[MATERIAL PROVIDED Boundary: Start]

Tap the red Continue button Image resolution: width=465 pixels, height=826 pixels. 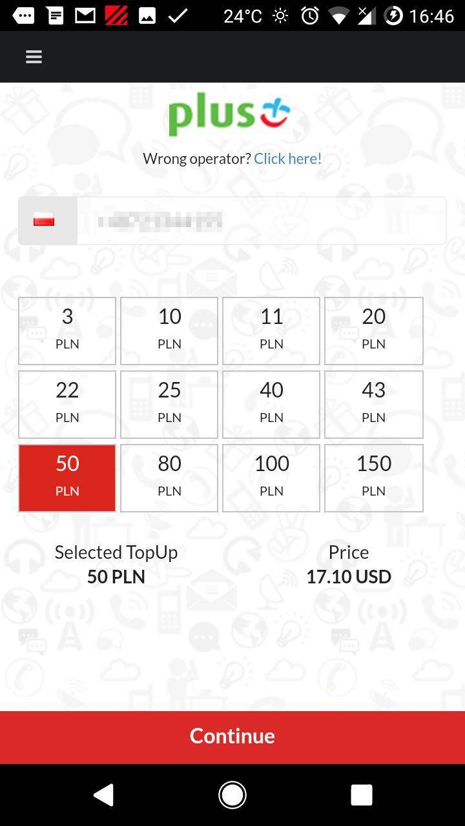[233, 737]
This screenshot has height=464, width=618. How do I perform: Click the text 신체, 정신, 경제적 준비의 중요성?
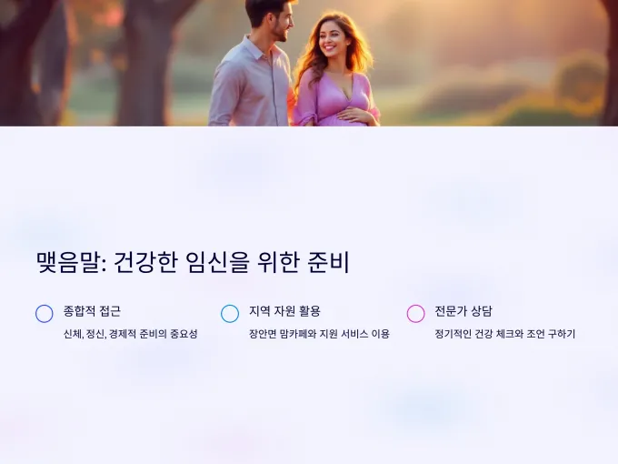click(x=131, y=334)
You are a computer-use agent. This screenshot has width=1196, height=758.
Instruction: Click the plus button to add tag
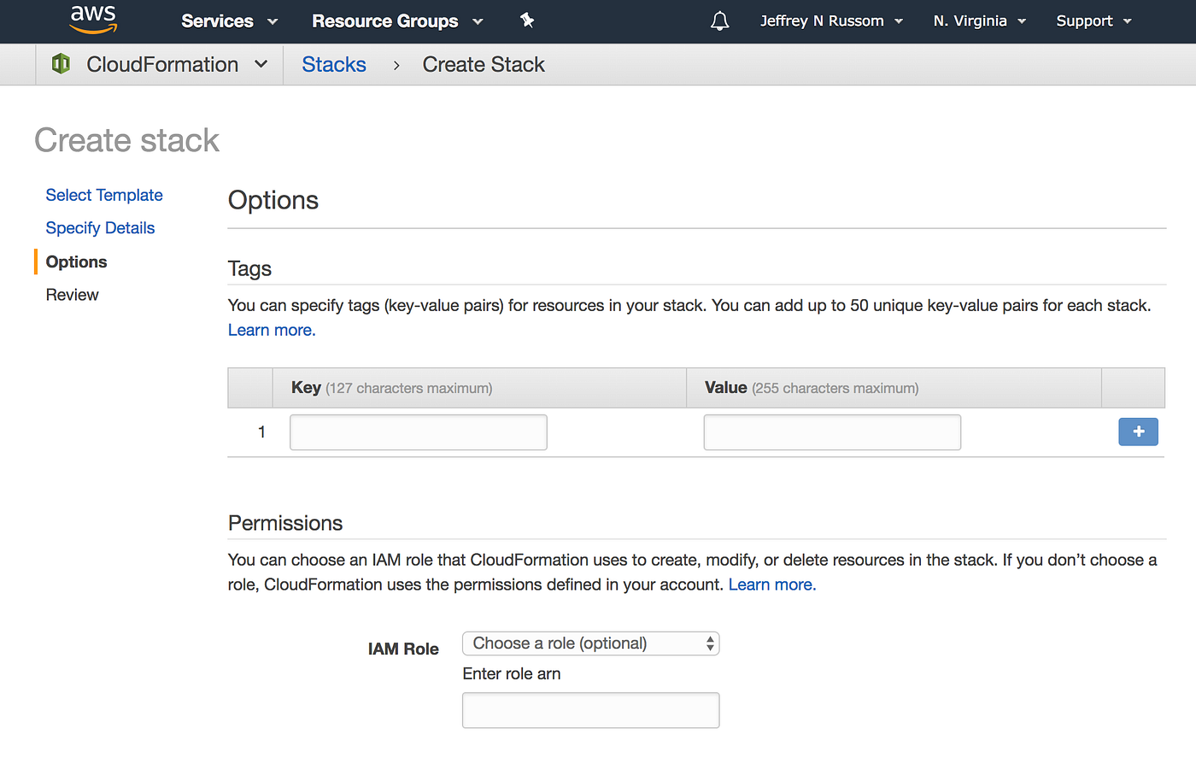1138,432
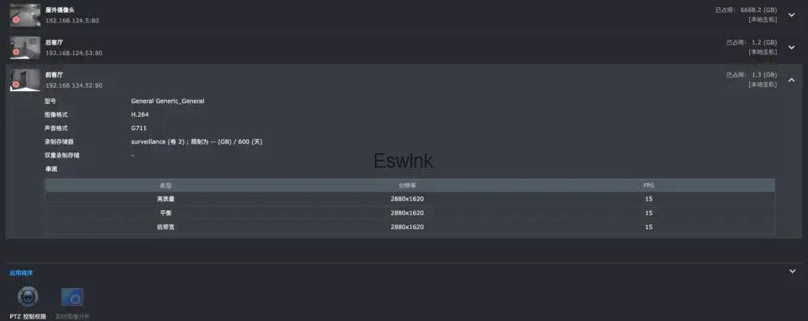The width and height of the screenshot is (808, 321).
Task: Open the 后客厅 camera thumbnail
Action: tap(25, 46)
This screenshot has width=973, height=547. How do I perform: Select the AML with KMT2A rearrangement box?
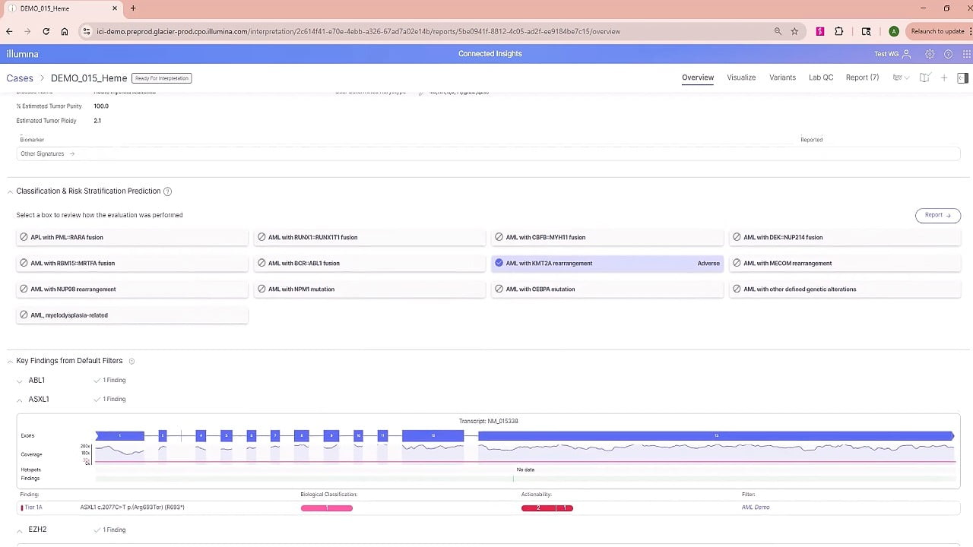607,264
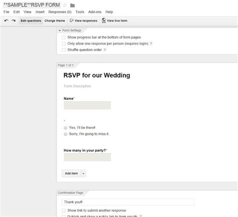Open the Add item dropdown arrow
The height and width of the screenshot is (217, 238).
click(x=83, y=173)
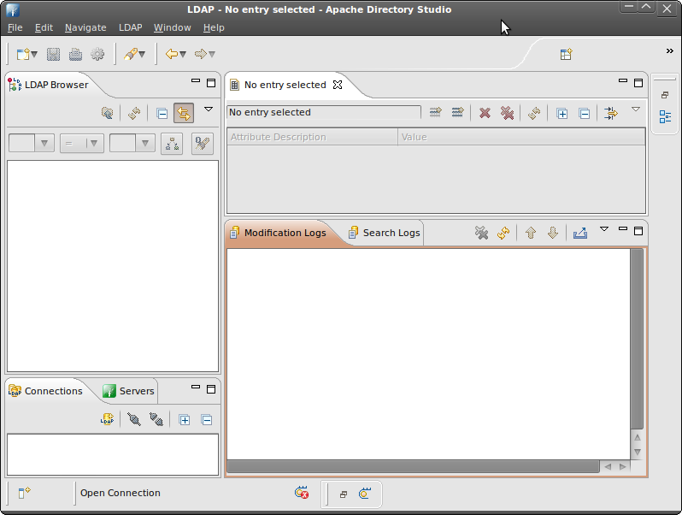Click tree hierarchy icon in LDAP Browser
The image size is (682, 515).
(x=172, y=144)
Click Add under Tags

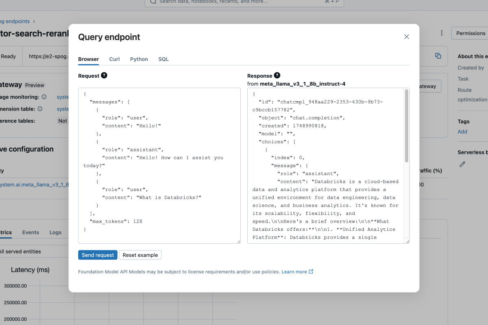point(462,131)
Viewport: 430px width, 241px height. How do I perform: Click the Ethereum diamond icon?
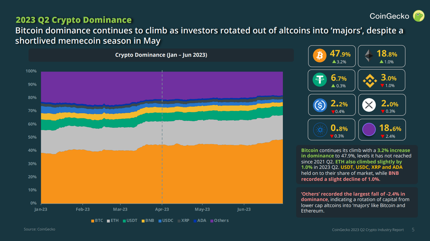[x=368, y=56]
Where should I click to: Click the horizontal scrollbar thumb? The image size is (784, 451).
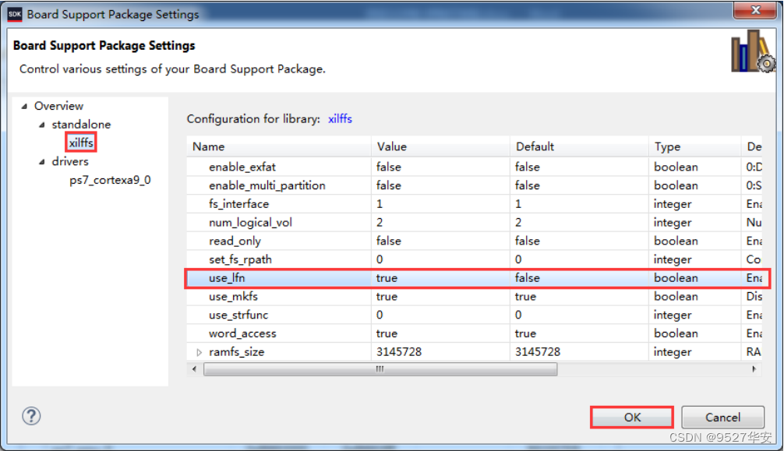tap(380, 369)
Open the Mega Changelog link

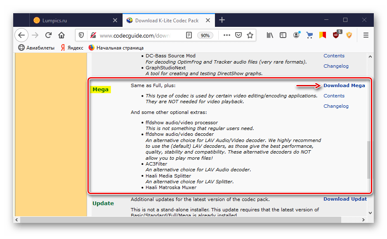[x=336, y=106]
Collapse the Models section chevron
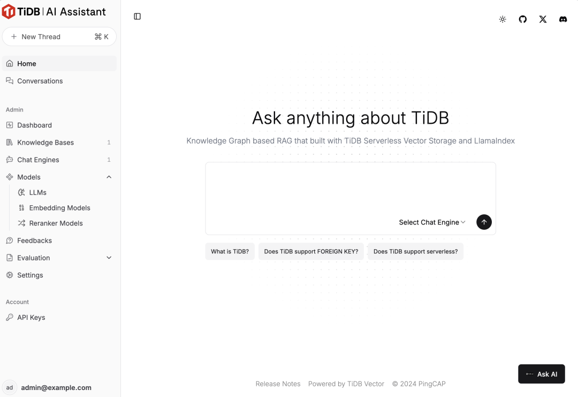The width and height of the screenshot is (578, 397). (x=109, y=177)
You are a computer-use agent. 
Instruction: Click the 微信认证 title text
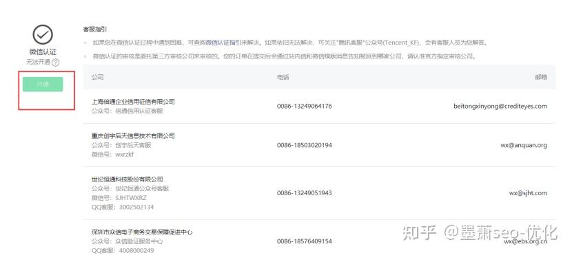coord(43,52)
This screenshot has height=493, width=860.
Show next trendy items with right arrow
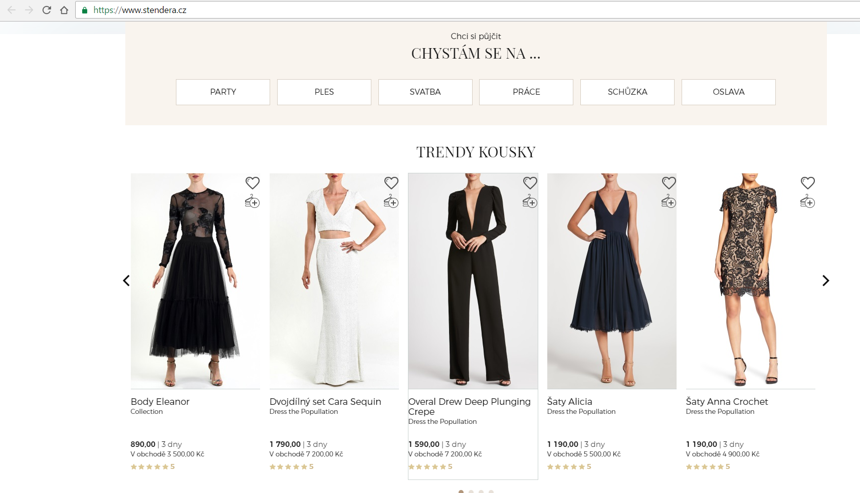pyautogui.click(x=825, y=281)
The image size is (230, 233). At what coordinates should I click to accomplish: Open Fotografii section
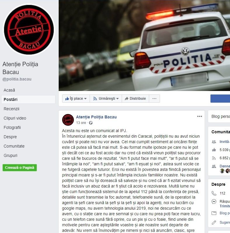[12, 127]
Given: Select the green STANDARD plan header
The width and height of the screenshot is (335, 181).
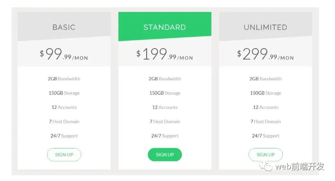Looking at the screenshot, I should pyautogui.click(x=165, y=27).

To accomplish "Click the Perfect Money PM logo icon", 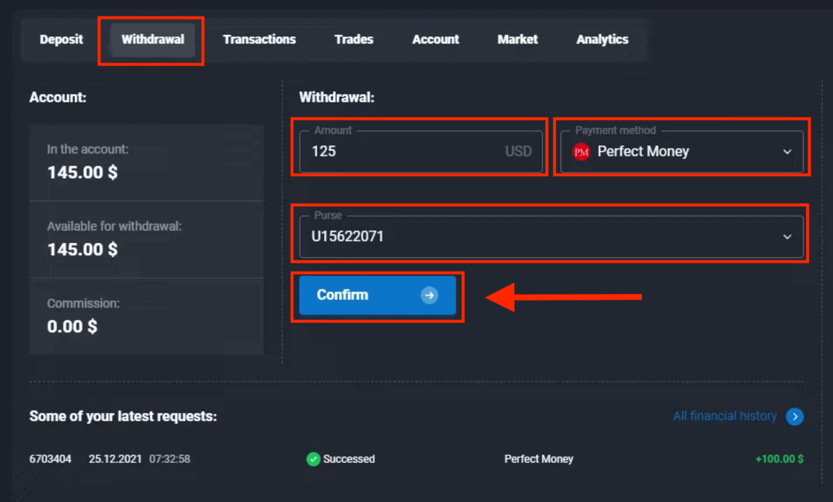I will [581, 152].
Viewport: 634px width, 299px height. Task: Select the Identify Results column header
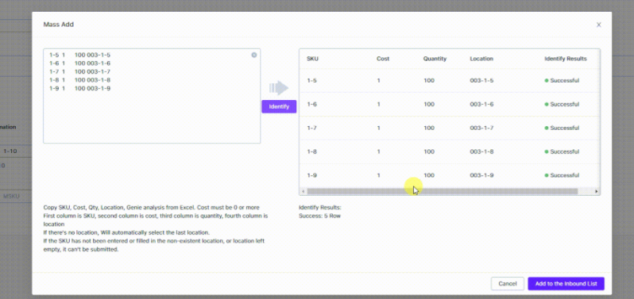tap(565, 59)
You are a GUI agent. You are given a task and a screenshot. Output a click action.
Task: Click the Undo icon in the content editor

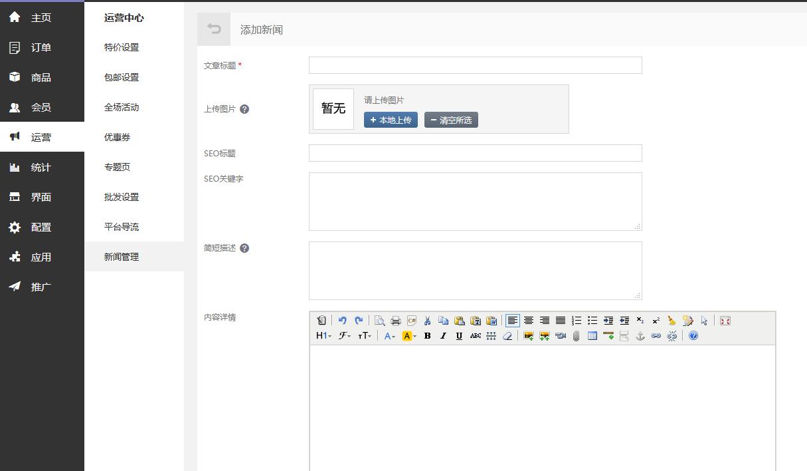point(341,320)
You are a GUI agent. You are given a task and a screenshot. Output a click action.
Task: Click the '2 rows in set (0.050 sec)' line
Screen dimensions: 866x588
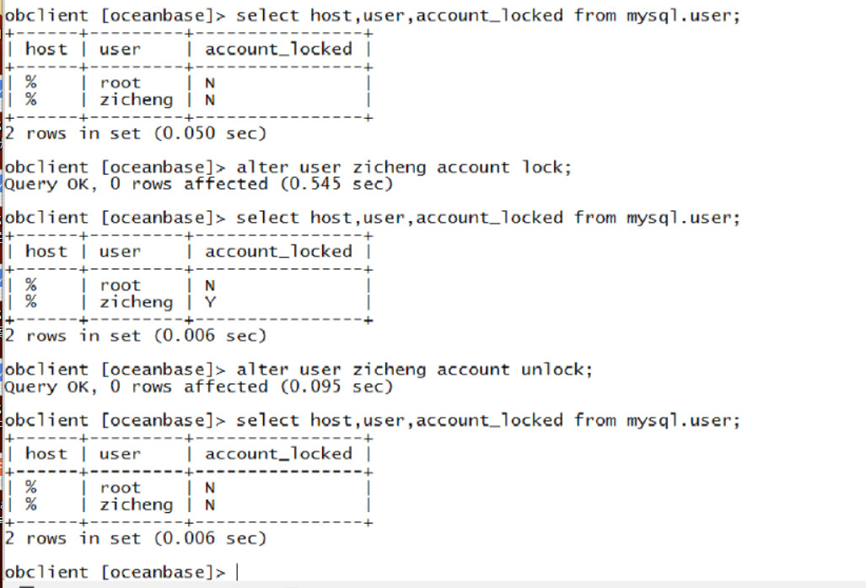click(136, 133)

[MATERIAL PROVIDED Boundary: End]

• **WORK ORDER**: From the line containing "Collapse the Models section chevron" through the line containing "This screenshot has height=493, width=860.", copy every line above exactly, without pictures.

• **SOLUTION**:
Collapse the Models section chevron
The width and height of the screenshot is (578, 397). (x=109, y=177)
You are a computer-use agent. 
Instruction: Click the 微信认证 title text
coord(43,52)
This screenshot has height=493, width=860.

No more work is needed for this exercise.